Consultó el tablón de anuncios. Vio, escritas con mayúsculas a tiza, las palabras «TREN CON TRANSBORDO EN SOUTHAMPTON, con destino a la India, hora de salida 11.30». Becky continuó escudriñando el andén. Sus ojos se posaron en un grupo de chicas, agrupadas bajo el reloj de la estación. Sus voces nerviosas y chillonas hablaban a la vez de bailes, polo y quién se presentaba en sociedad aquel año. Todas eran muy conscientes de que debían despedirse en la estación porque no era correcto acompañar a un oficial en el tren a Southampton sin estar casados o prometidos oficialmente. Sin embargo, el Times de aquella mañana demostraría que Guy y ella estaban comprometidos, pensó Becky, de modo que tal vez podría viajar a Southampton…

Consultó de nuevo su reloj: las once y veintiún minutos. Por primera vez, empezó a sentirse algo inquieta. Luego, de improviso, le vio avanzar por el andén hacia ella.

Guy se disculpó, aunque sin dar explicaciones por su tardanza, e indicó a su ordenanza que llevara los baúles al tren y le esperara.
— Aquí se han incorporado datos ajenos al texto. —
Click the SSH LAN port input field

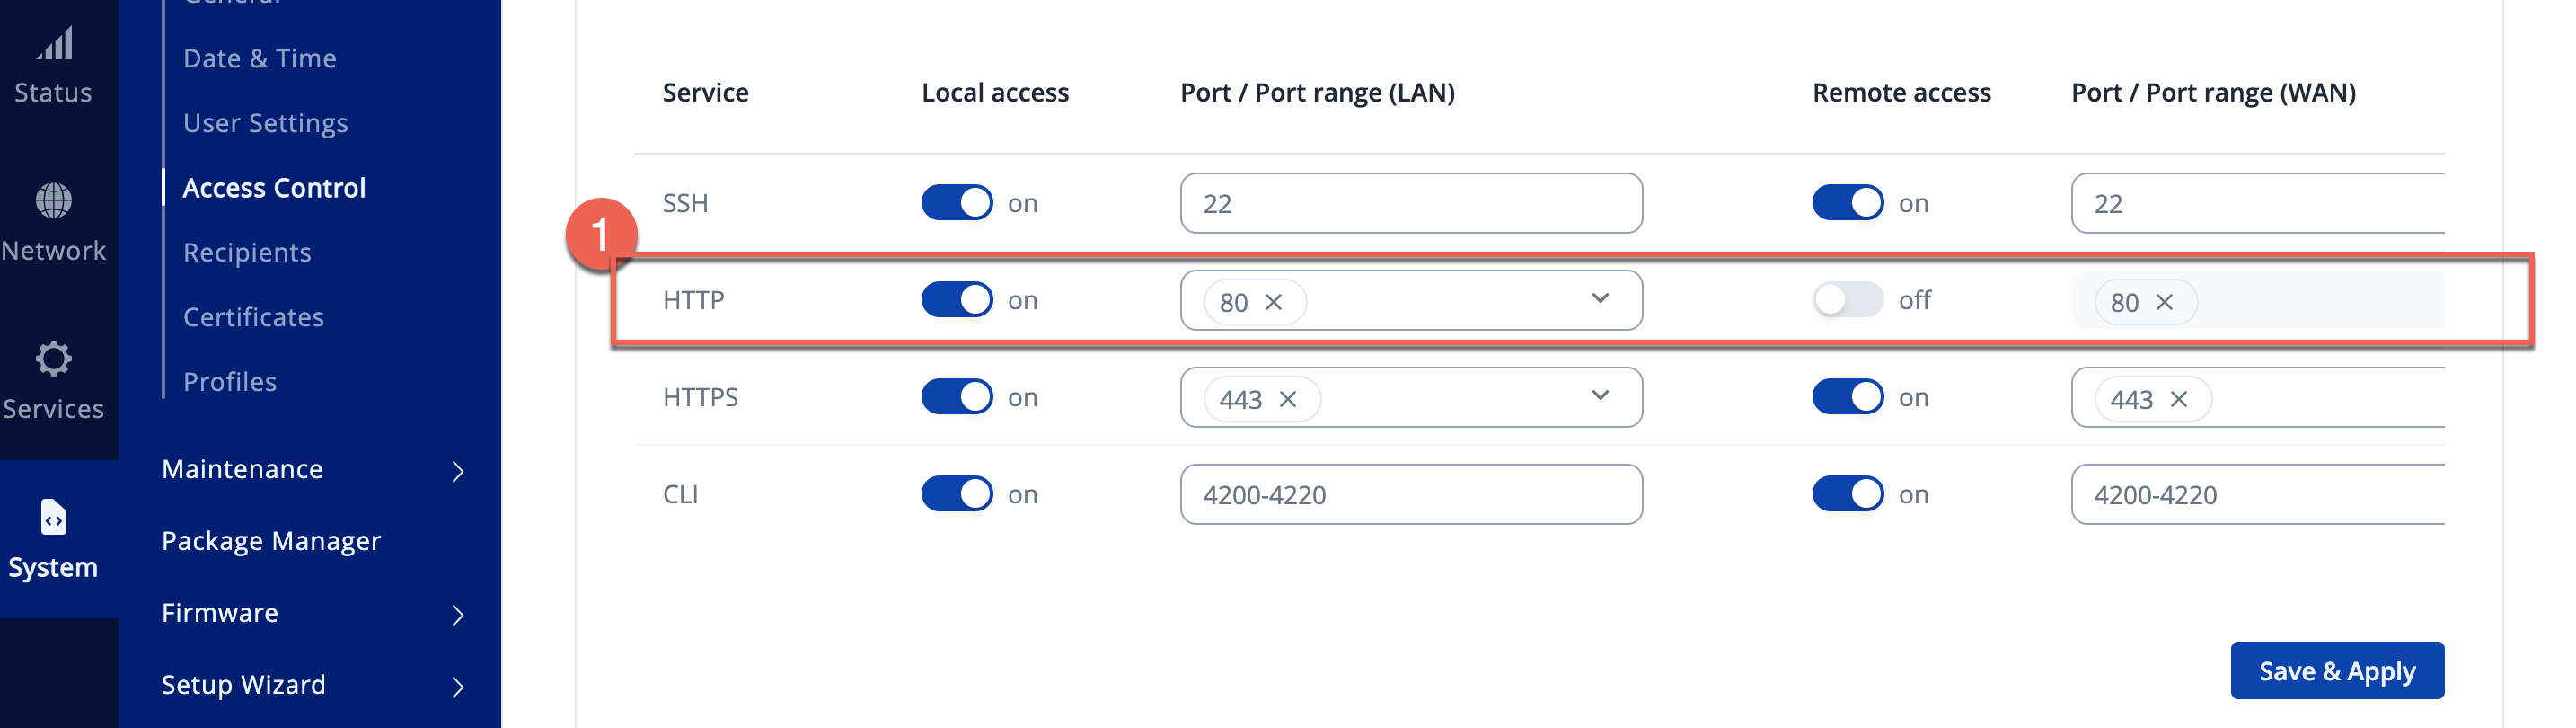pos(1410,204)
Durante los siguientes minutos no hablaron de nada en particular. Becky le encontró muy distante, pero sabía que había varios oficiales en el andén, también despidiéndose, algunos incluso de sus esposas.

Sonó un silbato y Becky vio que un conductor de tren consultaba su reloj. Guy se inclinó hacia adelante, le rozó la mejilla con los labios y se alejó con brusquedad. Ella le vio encaminarse a toda prisa hacia el tren, sin mirar atrás, mientras ella solo podía pensar en sus cuerpos desnudos aferrados en aquella estrecha cama, y en Guy diciendo: «Siempre te amaré. Lo sabes, ¿verdad?».

Un silbato final y el agitar de una bandera. Becky se quedó sola. Una ráfaga de viento la hizo estremecerse, mientras la locomotora reptaba fuera de la estación y comenzaba su viaje a Southampton. Las joviales muchachas también se marcharon, pero en otra dirección, hacia sus cabriolés y automóviles conducidos por chóferes.

Becky se acercó al quiosco situado en la esquina del andén siete, compró un ejemplar del Times por dos peniques y recorrió, primero deprisa y después poco a poco, la lista de próximas bodas.

Entre Arbuthnot y Yelland no encontró ninguna mención a Trentham o Salmon.